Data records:
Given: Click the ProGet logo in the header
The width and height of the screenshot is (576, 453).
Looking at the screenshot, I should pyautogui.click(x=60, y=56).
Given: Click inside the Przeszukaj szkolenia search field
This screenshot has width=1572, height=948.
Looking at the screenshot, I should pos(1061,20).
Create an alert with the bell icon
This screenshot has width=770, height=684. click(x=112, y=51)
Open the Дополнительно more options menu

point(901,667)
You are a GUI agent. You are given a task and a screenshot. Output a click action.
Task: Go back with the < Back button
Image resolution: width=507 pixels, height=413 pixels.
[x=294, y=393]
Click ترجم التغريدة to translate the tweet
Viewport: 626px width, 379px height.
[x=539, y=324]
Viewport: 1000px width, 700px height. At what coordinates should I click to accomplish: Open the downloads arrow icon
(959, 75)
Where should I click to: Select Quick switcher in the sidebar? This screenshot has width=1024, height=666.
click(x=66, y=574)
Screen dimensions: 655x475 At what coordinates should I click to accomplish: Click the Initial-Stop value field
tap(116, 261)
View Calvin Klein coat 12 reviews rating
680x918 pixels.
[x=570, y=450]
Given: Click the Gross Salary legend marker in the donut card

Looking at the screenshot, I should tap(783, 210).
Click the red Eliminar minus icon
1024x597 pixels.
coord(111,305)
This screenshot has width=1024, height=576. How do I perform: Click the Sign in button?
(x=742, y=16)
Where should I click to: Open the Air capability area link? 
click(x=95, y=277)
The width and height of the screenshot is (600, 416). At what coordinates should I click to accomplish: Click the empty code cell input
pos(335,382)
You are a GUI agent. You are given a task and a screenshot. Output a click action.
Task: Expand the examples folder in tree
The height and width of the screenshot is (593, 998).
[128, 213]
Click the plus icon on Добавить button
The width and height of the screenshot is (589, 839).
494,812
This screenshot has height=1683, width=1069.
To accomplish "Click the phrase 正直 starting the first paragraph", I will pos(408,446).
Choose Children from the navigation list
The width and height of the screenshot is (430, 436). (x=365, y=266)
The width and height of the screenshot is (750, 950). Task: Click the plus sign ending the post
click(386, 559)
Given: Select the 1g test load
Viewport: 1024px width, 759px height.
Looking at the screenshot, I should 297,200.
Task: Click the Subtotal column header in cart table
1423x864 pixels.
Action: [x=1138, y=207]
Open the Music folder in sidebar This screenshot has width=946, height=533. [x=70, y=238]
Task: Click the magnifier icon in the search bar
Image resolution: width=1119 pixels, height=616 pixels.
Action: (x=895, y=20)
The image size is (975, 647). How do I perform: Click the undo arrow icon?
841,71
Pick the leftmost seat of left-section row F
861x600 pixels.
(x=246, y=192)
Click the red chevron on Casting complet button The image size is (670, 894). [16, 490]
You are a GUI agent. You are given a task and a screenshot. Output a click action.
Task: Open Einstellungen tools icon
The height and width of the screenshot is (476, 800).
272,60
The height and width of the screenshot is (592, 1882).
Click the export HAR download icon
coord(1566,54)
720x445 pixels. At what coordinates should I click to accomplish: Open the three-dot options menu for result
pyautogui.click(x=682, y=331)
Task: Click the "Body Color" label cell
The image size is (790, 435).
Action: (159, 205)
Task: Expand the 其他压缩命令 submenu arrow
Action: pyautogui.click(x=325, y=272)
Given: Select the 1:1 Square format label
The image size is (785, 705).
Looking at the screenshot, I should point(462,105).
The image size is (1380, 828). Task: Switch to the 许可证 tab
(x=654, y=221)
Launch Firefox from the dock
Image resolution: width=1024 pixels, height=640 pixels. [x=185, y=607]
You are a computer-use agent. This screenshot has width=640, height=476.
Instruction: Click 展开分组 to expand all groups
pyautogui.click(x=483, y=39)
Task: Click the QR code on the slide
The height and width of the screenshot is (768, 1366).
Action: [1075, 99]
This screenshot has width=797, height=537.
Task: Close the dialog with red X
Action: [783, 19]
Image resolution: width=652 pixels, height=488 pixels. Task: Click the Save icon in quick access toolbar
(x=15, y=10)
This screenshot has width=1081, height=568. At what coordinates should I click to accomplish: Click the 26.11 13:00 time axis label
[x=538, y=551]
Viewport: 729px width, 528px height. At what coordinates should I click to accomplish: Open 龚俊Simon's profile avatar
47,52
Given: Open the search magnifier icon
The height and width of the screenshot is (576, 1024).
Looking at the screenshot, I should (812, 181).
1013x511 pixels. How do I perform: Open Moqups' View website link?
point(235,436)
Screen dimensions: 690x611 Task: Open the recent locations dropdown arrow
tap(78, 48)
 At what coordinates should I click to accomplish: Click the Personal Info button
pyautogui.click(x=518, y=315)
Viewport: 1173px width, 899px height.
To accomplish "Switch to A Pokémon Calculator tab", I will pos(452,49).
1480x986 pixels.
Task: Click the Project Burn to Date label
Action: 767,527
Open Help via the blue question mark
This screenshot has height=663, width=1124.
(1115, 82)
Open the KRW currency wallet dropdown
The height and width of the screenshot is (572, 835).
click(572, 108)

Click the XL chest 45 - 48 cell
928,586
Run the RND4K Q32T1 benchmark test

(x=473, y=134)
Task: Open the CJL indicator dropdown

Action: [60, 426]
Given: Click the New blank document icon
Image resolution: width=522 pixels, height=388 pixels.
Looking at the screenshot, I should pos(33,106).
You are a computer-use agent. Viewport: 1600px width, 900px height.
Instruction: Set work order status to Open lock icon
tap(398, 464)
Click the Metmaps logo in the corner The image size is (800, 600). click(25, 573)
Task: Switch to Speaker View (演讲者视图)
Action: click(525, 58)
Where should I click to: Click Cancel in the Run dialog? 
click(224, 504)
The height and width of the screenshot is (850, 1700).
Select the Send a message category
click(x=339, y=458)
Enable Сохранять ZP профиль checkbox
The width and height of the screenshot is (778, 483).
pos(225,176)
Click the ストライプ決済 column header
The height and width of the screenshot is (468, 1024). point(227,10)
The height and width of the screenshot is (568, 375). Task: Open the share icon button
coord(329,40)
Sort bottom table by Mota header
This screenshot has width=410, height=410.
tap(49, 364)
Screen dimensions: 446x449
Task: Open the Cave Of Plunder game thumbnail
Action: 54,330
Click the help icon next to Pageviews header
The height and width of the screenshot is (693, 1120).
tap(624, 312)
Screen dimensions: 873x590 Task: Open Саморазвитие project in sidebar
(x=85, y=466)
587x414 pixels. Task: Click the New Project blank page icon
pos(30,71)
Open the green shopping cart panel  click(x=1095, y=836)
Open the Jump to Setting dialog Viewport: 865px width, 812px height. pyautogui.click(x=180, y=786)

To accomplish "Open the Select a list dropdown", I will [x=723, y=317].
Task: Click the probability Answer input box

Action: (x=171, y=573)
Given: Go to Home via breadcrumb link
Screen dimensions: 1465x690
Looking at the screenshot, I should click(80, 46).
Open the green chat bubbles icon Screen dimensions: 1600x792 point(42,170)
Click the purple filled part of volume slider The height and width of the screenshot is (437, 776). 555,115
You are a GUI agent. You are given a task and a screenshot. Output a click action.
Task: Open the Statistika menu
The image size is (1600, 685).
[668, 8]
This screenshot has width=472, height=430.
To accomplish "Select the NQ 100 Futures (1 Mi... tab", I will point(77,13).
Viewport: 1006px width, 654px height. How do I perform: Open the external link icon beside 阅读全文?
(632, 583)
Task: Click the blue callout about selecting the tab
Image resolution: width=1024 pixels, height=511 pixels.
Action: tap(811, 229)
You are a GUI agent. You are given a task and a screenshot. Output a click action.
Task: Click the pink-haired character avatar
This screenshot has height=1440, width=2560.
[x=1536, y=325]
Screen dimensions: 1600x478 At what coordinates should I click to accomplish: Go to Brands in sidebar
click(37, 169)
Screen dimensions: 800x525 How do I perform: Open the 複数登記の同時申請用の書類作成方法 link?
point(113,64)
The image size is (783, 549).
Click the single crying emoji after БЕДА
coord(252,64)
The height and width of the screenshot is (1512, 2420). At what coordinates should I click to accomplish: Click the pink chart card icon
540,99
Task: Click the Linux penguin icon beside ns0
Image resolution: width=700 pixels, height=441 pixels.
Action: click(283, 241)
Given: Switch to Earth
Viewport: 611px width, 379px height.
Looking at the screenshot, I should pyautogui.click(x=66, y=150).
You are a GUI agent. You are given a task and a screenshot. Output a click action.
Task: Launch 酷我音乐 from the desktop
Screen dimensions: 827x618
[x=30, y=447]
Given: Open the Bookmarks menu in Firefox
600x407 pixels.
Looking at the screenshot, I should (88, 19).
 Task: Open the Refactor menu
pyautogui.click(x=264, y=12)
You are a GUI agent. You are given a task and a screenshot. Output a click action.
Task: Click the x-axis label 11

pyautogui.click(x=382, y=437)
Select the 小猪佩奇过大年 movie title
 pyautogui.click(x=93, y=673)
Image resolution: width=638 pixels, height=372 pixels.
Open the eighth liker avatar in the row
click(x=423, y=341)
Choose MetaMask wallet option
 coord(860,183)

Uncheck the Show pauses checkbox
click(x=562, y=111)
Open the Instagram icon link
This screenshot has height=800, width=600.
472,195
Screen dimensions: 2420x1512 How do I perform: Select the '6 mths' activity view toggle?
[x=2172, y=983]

PROBLEM TO SOLVE → The task here is to output the line with "Screen dimensions: 2420x1512" and all lines after it to the end of the records above, exactly and only those.

RESULT OF THIS TASK →
Screen dimensions: 2420x1512 How do I perform: Select the '6 mths' activity view toggle?
[x=2172, y=983]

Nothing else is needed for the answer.